Fanning Springs is the perfect place to cool off in the summer heat. Swimmers can jump from a platform into the deepest part of the swim area or wade in from the shore or dock. Toddlers and those just learning to swim can stay with their parents in a designated shallow area. The refreshing crystal-clear water is a cool 72 degrees year round. There is no charge for playing in the swimming and picnicking area of Fanning Springs State Park!
Visitors wishing to come by boat may enter the park via the Suwannee River. Be careful though because Fanning Springs' short run may contain manatees and idle speeds are required.
Fishing is permitted within the park in designated areas. Please contact park staff for exact locations. Paddlers may launch from park facilities to access the river. A State of Florida fishing license is required.
Fanning Springs is an ideal place to begin or end a Suwannee River canoe journey. Fanning Springs is centrally located to paddle down river to Manatee Springs State Park (7 miles) or to numerous up stream locations. For those who like shorter paddle trips, enjoy exploring the spring run and river surrounding the park. Bring your own craft or canoes and kayaks may be rented from the park's concessionaire.

ADA restrooms are located by the concession stand by the main spring and at the "wayside" area located near highway 19.

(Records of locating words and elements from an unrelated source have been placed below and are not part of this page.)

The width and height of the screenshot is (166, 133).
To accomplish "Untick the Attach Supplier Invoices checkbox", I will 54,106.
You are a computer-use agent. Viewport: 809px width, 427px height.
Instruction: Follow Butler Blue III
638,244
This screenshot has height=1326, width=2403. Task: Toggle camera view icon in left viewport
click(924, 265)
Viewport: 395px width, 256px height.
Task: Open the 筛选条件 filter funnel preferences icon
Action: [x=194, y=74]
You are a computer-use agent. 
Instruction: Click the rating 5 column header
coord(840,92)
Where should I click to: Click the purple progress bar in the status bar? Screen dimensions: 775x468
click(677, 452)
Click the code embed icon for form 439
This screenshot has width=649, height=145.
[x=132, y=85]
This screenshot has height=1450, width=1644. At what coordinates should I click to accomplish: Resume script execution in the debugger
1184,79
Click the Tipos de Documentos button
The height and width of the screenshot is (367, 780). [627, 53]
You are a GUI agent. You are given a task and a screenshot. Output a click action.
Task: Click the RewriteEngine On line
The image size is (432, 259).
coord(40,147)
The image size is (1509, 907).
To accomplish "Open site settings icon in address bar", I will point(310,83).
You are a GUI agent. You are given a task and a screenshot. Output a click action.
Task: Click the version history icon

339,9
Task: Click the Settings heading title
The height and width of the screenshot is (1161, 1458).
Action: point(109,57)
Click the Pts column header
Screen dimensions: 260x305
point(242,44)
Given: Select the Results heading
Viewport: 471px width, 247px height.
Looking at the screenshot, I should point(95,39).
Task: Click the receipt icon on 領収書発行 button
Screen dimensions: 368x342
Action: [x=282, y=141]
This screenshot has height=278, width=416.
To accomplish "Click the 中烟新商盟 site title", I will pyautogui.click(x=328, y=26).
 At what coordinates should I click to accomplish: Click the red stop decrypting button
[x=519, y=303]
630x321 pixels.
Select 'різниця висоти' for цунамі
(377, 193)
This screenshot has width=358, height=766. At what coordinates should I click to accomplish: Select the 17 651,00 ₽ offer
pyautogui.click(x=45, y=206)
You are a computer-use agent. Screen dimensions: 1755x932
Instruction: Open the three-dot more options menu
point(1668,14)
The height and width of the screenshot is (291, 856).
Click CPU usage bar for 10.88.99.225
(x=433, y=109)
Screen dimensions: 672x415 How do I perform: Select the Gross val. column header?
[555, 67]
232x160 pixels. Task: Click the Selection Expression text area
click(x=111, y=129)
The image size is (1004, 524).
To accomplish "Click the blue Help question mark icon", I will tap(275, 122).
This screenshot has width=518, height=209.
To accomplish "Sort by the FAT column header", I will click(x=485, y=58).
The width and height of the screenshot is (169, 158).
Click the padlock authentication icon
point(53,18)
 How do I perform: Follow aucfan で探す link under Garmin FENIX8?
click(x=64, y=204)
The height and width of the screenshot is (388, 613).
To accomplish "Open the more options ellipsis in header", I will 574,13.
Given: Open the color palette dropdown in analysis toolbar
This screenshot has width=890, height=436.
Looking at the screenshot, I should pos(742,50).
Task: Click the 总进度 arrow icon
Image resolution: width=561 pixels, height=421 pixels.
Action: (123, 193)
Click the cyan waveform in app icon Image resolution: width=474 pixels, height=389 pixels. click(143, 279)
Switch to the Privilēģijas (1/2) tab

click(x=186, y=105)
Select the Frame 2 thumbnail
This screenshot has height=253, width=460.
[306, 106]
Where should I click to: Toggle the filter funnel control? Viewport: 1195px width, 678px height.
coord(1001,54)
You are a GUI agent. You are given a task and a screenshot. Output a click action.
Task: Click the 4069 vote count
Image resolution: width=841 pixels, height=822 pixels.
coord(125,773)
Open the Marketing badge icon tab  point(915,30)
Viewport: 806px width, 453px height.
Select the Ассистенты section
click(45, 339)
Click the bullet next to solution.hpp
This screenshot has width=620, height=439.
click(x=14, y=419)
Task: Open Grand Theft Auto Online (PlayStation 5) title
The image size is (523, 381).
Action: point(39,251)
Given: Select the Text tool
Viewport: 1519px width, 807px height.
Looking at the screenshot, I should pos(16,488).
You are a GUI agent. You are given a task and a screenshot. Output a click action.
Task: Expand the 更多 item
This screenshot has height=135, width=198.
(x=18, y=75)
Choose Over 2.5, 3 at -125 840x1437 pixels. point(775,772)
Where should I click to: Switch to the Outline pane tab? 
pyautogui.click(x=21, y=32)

Fanning Springs State Park is located near High Springs, Old Town and Trenton

Picnickers can enjoy meals overlooking the beautiful spring area. Pavilions are available for rent for $10 or $15 per day, according to size. Tables are also available on a first come first serve basis. Additional picnicking facilities are available overlooking the Suwannee River at the Riverside area adjacent to the park. These tables are all on a first come first serve basis.
- Nature Trail: A short, half-mile trail that winds through a hardwood hammock and along the Suwannee River; includes interpretive signs about local wildlife.

- Boardwalk Loop: An easy 0.75 mile loop featuring an elevated boardwalk over wetlands with views of Fanning Springs and the river; wheelchair accessible.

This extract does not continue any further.